In 2013, I was fortunate enough to be able to travel to Cuba with my partner and two friends. The Obama administration had relaxed restrictions on travel, and we visited as part of a people-to-people program. Our group flew to Miami, then boarded an American Airlines charter jet that brought us in less than an hour to Jose Marti airport in Havana. Many of our fellow passengers were a Cubans carrying large packages of appliances and other hard-to-get goods to their relatives in Cuba.

We traveled with our travel agent, a native Cuban who had fled the island as a child in 1960 (part of the so-called ”Peter Pan” exodus of Cuban children) and was now an American citizen living in New York City. We stayed in a lovely hotel in the center of Havana, where there were few Americans but many European and South American tourists. We visited museums, the homes of artists, and wonderful small restaurants. The Cuban people we met were friendly, welcoming and looking forward to better times, when the decades-long embargo would finally end. My overall impression was that the embargo had impoverished Cuba and cemented the Castro regime, and that the end of the embargo would stimulate small businesses and breathe life into a stagnant economy. In other words, our policy goals for Cuba—to end the dictatorship and revive a market economy—had utterly failed, but would be advanced by ending the embargo.

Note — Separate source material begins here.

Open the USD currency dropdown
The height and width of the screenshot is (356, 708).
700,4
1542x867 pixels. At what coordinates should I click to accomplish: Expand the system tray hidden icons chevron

Cuba is a beautiful and very poor nation. We were lucky to have gone when we did, because Trump has reversed the limited lifting of the embargo by the Obama administration and made the embargo as punitive as possible.

Commonweal published an article By a Cuban scholar describing the effects of the renewed sanctions. Its main effect seems to be further impoverishing the Cuban people. Trump was pandering to Republican Cuban voters in Florida.

After 60 years of embargo and sanctions, don’t you think that it would be clear by now that the punishment has failed to achieve its aim of regime change and serves only to hurt the Cuban people? If we really wanted to free Cuba, we would open relations and encourage commerce and tourism, as we did with Vietnam and Cambodia, which now have booming economies, or did have before the pandemic.